JV : Je ne connais pas leur développement exactement. Mais oui, c’est privé… Le problème  des clubs est comme je l’ai dit, ils sont dépendant des municipalités et peuvent pas développer à fond. Ok, on met des courts car c’est la demande mais dans 10/15 ans… qui est-ce qui paye les rénovations ? Mais bon après c’est ludique, conviviale. Mais bon par rapport à l’Espagne, je reste perplexe en termes de développement.

– Peux-tu accueillir des tournois homologués par la FFT ? Pourquoi ?

JV : Oui, je pense. J’aimerais en faire un. Mais ils ne m’ont pas encore contacté pour en faire un.

-La professionnalisation du padel peut-il être un levier pour le développement des clubs de tennis ?

JV : Ca peut être un élément déclencheur. Car on en voit beaucoup. Par exemple, on me demande souvent où est la piscine. Alors qu’on n’a pas de piscine… Mais comme c’est le Tennis Club de Lyon, tout le monde pense qu’on en a une. Il y a deux jours, j’étais avec une fille de Bourgoin… elle me disait que son club n’avait pas fait de Padel. C’est une sorte de réflexe de demander s’il y a des terrains de padel ou non désormais. De plus, par exemple, l’un des points du padel, c’est qu’une génération comme la tienne qui a beaucoup joué au tennis avec un niveau compétition et qui a arrêté, vous avez une sensibilité et un niveau avec la raquette qui est tout de suite accessible. Vous vous amusez tout de suite avec ta bande de copain. C’est vrai que c’est une façon pour nous de vous faire revenir au club.

– Le padel peut-il concurrencer le tennis ? Notamment au sein des clubs de tennis ?

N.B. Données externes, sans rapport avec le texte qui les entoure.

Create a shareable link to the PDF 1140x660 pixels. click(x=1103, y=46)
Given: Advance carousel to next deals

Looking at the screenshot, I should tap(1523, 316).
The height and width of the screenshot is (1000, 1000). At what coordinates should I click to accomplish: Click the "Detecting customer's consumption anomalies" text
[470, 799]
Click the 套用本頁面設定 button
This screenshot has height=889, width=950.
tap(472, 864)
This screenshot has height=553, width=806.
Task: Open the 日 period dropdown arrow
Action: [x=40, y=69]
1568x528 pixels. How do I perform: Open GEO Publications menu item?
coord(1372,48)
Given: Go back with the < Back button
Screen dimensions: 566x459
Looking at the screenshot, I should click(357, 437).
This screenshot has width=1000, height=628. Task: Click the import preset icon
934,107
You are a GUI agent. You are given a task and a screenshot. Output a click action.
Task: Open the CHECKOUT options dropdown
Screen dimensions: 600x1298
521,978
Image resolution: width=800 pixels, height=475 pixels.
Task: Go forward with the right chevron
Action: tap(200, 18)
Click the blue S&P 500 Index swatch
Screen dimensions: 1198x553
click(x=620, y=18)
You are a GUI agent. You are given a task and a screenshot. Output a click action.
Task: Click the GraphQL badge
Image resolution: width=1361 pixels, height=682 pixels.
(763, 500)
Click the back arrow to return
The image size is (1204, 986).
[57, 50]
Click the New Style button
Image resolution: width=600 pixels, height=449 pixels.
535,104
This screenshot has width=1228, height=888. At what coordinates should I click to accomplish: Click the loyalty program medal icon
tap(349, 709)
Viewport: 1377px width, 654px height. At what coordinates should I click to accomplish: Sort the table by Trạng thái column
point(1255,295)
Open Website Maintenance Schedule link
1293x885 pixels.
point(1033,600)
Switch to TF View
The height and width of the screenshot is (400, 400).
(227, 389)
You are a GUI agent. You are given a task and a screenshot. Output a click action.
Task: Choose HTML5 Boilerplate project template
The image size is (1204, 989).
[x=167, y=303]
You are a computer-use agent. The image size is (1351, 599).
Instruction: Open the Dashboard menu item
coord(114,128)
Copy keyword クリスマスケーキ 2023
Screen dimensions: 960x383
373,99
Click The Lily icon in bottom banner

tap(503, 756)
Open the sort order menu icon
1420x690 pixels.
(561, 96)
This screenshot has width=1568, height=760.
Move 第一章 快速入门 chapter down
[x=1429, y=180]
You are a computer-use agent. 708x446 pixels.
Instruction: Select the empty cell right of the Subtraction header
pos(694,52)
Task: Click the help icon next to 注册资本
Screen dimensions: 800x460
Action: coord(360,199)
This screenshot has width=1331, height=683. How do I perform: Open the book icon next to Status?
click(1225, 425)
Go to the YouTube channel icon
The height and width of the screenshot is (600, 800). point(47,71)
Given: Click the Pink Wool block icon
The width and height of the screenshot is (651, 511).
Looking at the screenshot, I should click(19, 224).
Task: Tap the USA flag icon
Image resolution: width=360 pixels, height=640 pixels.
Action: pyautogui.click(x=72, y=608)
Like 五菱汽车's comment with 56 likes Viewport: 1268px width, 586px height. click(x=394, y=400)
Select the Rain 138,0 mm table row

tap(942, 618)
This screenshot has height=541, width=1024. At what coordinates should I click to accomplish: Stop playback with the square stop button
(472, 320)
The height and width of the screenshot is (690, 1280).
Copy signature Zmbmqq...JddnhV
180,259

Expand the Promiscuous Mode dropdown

JV : Je pense que le padel est plus accessible que le tennis. Dans les écoles de jeune, le tennis est plus technique, plus difficile à jouer tandis qu’au padel, c’est relativement facile. Par exemple, ma fille qui fait un stage de tennis, elle a essayé le padel et elle s’est régalée. En effet, si les jeunes commencent à se familiariser avec le padel. Après, par contre, c’est le problème du développement… Manque de formation et manque de courts par clubs. Quand tu as deux courts au maximum, tu ne fais pas beaucoup d’animations.

Ce qui manque au tennis, c’est le fun et la convivialité, on retrouve ça au padel déjà par la conception même de ce sport : tu es proche de ton coéquipier et de tes adversaires, tu peux les chambrer plus rapidement (Rire).  Ce jeu en équipe est clairement plus fun que le tennis.

Donc, oui ça peut basculer mais il faut leur donner les moyens de se développer.

En terme de formation, il n’y a pas de profs. C’est un sport neuf. Tout dépend de la volonté des marques et de la fédération.

-As-tu quelque chose à rajouter par rapport aux moyens utilisés et possible pour le développement du padel ?

JV : Par rapport aux retours des amis, on retrouve le plaisir partagé où on passe un bon moment qui s’est un peu perdu naturellement au tennis.

Mais donc c’est pour ça qu’il faut arriver à de grands centres avec une quinzaine de courts en comprenant la compétition, le loisir, l’école de tennis et les animations. Il y a des réformes à faire notamment sur les municipalités des clubs publics car il y a toujours des batailles politiques etc…

Antoine Sarroste

Antoine Sarroste a étudié le padel. Il nous offre son expertise autour du développement du padel en France.